Ministro britânico responde a Milei e reafirma compromisso com Malvinas
O ministro da Defesa do Reino Unido, Wes Streeting, respondeu ao presidente argentino Javier Milei e reafirmou que o compromisso britânico com as Ilhas Malvinas é absoluto e inabalável, após o anúncio de sanções argentinas a empresas petrolíferas.
O ministro da Defesa do Reino Unido, Wes Streeting, afirmou nesta sexta-feira (4) que o compromisso britânico com as Ilhas Malvinas é absoluto e inabalável. A declaração é uma resposta direta ao presidente argentino, Javier Milei, que anunciou sanções contra empresas petrolíferas que atuam no arquipélago.
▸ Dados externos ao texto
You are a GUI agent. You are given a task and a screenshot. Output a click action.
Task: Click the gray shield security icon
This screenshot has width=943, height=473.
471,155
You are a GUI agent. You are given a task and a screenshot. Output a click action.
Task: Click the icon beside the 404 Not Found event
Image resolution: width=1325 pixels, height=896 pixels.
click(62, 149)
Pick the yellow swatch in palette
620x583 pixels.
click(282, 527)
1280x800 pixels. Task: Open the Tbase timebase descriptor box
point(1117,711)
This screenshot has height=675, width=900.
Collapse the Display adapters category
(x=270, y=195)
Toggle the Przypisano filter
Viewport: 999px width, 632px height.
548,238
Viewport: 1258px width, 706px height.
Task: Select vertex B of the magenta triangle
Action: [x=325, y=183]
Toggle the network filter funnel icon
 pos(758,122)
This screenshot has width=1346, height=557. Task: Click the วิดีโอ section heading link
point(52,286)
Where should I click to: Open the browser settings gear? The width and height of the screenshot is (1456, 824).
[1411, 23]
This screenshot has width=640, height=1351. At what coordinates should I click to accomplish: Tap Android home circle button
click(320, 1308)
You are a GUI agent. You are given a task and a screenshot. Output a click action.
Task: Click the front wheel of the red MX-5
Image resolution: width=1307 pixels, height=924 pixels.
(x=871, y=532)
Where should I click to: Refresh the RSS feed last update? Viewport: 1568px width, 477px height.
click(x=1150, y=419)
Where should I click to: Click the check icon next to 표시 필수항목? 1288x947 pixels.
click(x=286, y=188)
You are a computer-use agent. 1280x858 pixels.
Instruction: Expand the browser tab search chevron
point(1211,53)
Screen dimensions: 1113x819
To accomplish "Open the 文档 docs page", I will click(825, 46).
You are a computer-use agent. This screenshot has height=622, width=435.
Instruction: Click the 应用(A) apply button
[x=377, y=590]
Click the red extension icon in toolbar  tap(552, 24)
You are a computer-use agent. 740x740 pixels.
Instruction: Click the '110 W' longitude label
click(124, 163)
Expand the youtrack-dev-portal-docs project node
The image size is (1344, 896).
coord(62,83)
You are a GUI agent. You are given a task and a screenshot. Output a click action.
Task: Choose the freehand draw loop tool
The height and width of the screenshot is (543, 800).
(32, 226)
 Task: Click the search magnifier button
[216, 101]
"Milei fala mais sobre a política interna da Argentina do que sobre as Ilhas Malvinas. As Malvinas são britânicas porque seus habitantes escolheram ser britânicos. Nosso compromisso com as Malvinas é absoluto e inabalável", escreveu Streeting no X.
O ministro das Relações Exteriores britânico, Ed Miliband, também se manifestou na rede social. Ele afirmou que a posição do Reino Unido sobre as Malvinas é inabalável e que as ilhas continuarão britânicas por vontade da maioria dos habitantes. Miliband acrescentou que o direito à autodeterminação é respaldado pelo direito internacional e será defendido pelo Reino Unido.
As declarações ocorreram depois de Milei afirmar, em discurso televisionado na quinta-feira (3), que adotaria sanções contra empresas petrolíferas que atuam nas Malvinas sem autorização argentina. A Argentina reivindica a soberania sobre o arquipélago, controlado pelo Reino Unido desde 1833.
A tensão aumentou dias depois de o presidente dos Estados Unidos, Donald Trump, afirmar que estava reavaliando a posição de neutralidade de Washington sobre as Malvinas. Em entrevista à GB News na quinta-feira, Trump disse não saber se o Reino Unido estaria preparado para voltar a lutar pelas ilhas.
"Eu simplesmente não sei se vocês têm capacidade para fazer isso", afirmou Trump. "As Malvinas são muito interessantes porque seu país não é o mesmo que era há 20 ou 25 anos."
Trump também criticou o Reino Unido por não ter apoiado os Estados Unidos durante a guerra contra o Irã. Ele disse que pediu ao então primeiro-ministro britânico que enviasse navios, mas ouviu que o país não tinha embarcações disponíveis.
A então primeira-ministra britânica Margaret Thatcher enviou uma força naval ao Atlântico Sul após a invasão argentina das ilhas, em abril de 1982. O Reino Unido retomou o controle do arquipélago após 74 dias de guerra.
Uma possível mudança na posição dos Estados Unidos sobre as Malvinas foi incluída entre as opções avaliadas pelo Pentágono no início deste ano para pressionar aliados da Otan que, segundo Washington, não haviam apoiado as operações militares americanas na guerra contra o Irã.